After nearly six months of failed negotiations to purchase a Crystal Lake-front property, Newton [MA] Mayor David Cohen wants to take over 20 Rogers St. from owner Pat Hannon by eminent domain.
“I have not come to this conclusion without a great deal of careful consideration,” said Cohen. “A taking by eminent domain is a very serious matter and it is not being done lightly. However, it is my feeling that this is a virtually once-in-a-lifetime opportunity for the City of Newton.”
Eminent domain is the inherent power of the government to seize a citizen’s private property for a public reason. In the case of Hannon’s property, the city intends to use the property to extend the public beach at Crystal Lake.
Cohen informed the Board of Aldermen of his intentions in a letter dated Feb. 23.
The mayor said he is asking the Community Preservation Committee for $2.3 million of Community Preservation Act funding which he believes represents fair market value.
Eminent domain cannot be implemented until the money has been appropriated.
If the money is approved by the CPC, the issue moves before the full Board of Aldermen, which has final approval of the action.
Hannon doesn’t object to the idea, but he wants to be paid a higher figure than what is currently being requested by the Mayor.

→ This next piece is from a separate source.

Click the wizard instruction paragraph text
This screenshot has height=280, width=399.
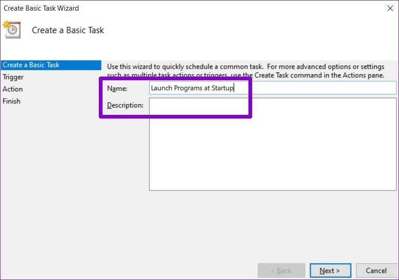pyautogui.click(x=246, y=71)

“This guy’s unbelievable,” said Hannon who added that while he is not against eminent domain, he would prefer to have a “friendly taking” in which he receives more than the $2.3 million.

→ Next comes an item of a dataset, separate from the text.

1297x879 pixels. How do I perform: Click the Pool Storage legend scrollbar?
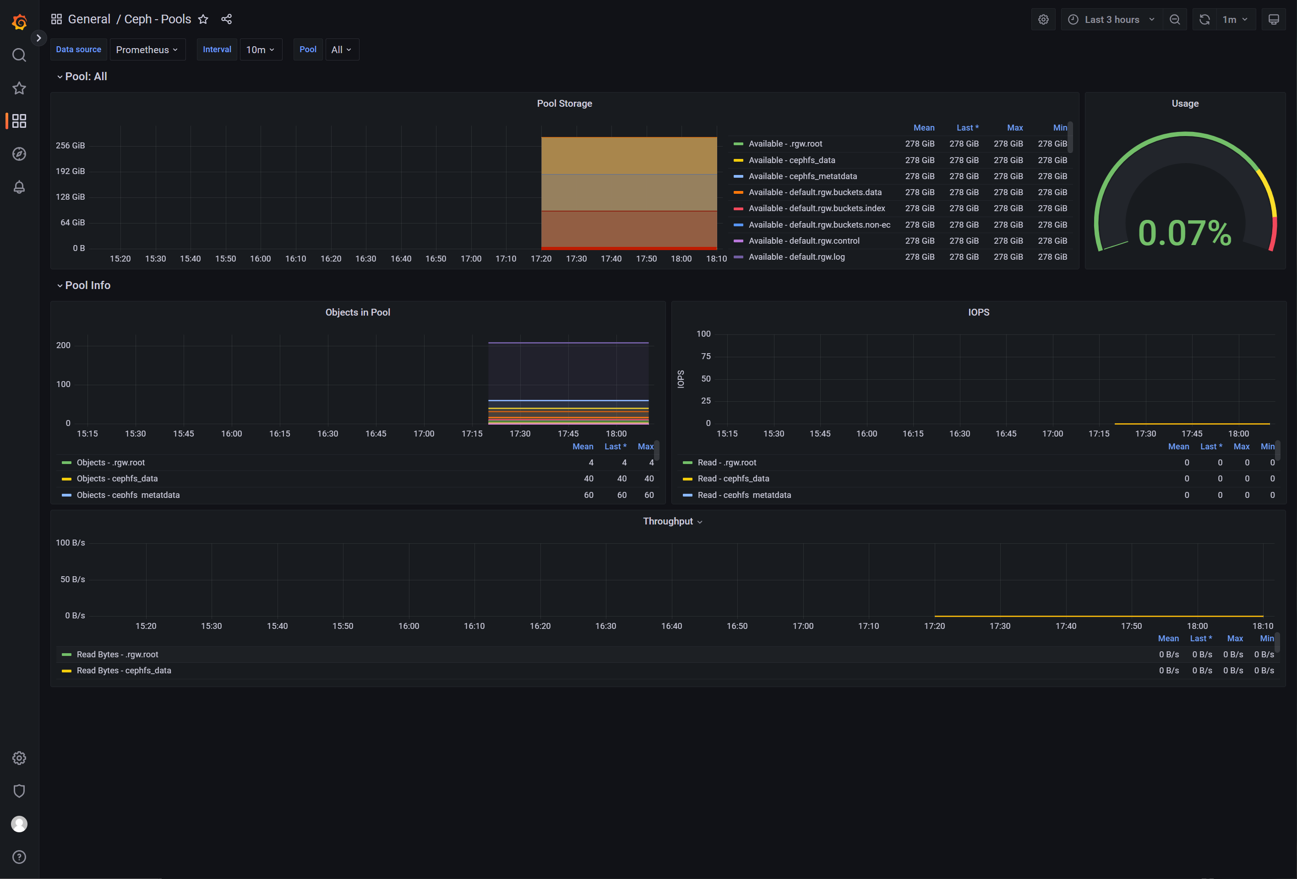1070,138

“It’s not the end of the world but what it is, is an unfair tactic to get the property for less than it’s worth,” said Hannon.
Hannon said he is willing to consider any offers between $3 million and $3.9 million.
The property is also laden with $12 million worth of liens - $6 million of those are back taxes Hannon owes to both the state and federal governments while the other half is to private organizations.
Cohen said that after speaking with government officials he is “100-percent confident” that the city would be released of those liens and not found responsible.
The mayor’s spokesperson Jeremy Solomon said the City will be taking the property by eminent domain based on four arguments.
First, Solomon said, the property is “unique” and is specifically “one that abuts a city facility on Crystal Lake.”
Solomon was referring to the city’s bathhouse used by swimmers.
The second argument was that Hannon has “shown a willingness to sell,” said Solomon. “We’re not trying to seize a property from a homeowner who wants to hang on to it.”
Third, the house located on the property is not habitable, according to Solomon. And fourth, taking the property would enable the city to “enhance and preserve the recreational facility already located there,” said Solomon.
“I have reached this conclusion after protracted conversations and six months of negotiation with the current owner to try to reach a mutually agreeable purchasing price,” said Cohen.
This is not the first battle Hannon has had with the city.
Hannon has argued with Garden City officials over his right to snowmobile on the lake; over whose responsibility it is to fix an old retaining wall; and his right to tear down the house sitting on the property after it was twice damaged by fire.
In October Hannon asked the city for $4.5 million for the property. He was upset by Cohen’s counter offer of $2.3 million and pulled the property from the table.
Cohen has said all along that in order to use CPA funding for the purchase, he was legally bound to the $2.3 million figure that was the result of an appraisal the city had commissioned.
Eventually, with the help of Ward 6 Alderman Ken Parker, Hannon asked for $3.9 million but once again pulled the offer when the city sent him a letter saying it was preparing to come on to the lakefront property to fix the retaining wall.
“They’ve succeeded in taking away my emotional attachment to the property but I still want the money that it is worth,” said Hannon, who paid $3 million for the property that has been assessed at $2.7 million by the city.
While he has been looking into building 45 units of affordable housing on the site Hannon said he will wait a week to see what exactly happens.
“I don’t think [Cohen’s] bluffing, I think he is going to take it,” said Hannon but added that he was still not bothered by the news. “I was born at night but not last night and I’m just as good at mind games as he is. I’ve been married a long time and I have eight kids, I can take anything. None of this is a challenge for me.”
Adding to the drama of the saga around Hannon and his property is Cohen’s disclosure that 20 Rogers St. is encumbered by about $12 million in liens. According to Cohen, the city solicitor has determined that taking the land by eminent domain is the only way the city can get a clear title.
While Hannon downplayed the liens, saying he was confident the federal government would relieve him of them, Cohen said he has had conversations with officials on both the state and federal level and is “100-percent confident” the city will not be responsible for any of the liens if eminent domain is taken.
The mayor’s office provided a complete list of liens that have been taken out on the property since its purchase by Hannon in August 2002.
The liens include two federal tax liens of $2.7 million each within one week of each other in February 2003 and more recently an $871,000 lien from ACSTAR Insurance Company in September 2005 and a $2.4 million lien applied by the Middlesex Superior Court this August.
This isn’t the first time it has been reported that Hannon has had tax problems.
In November the IRS announced the seizures of seven different properties in Acton, Maine all owned by Hannon and his wife Elizabeth.
Hannon later said the seizures never happened and that the IRS made a mistake adding that the liens are an extension of what took place in November.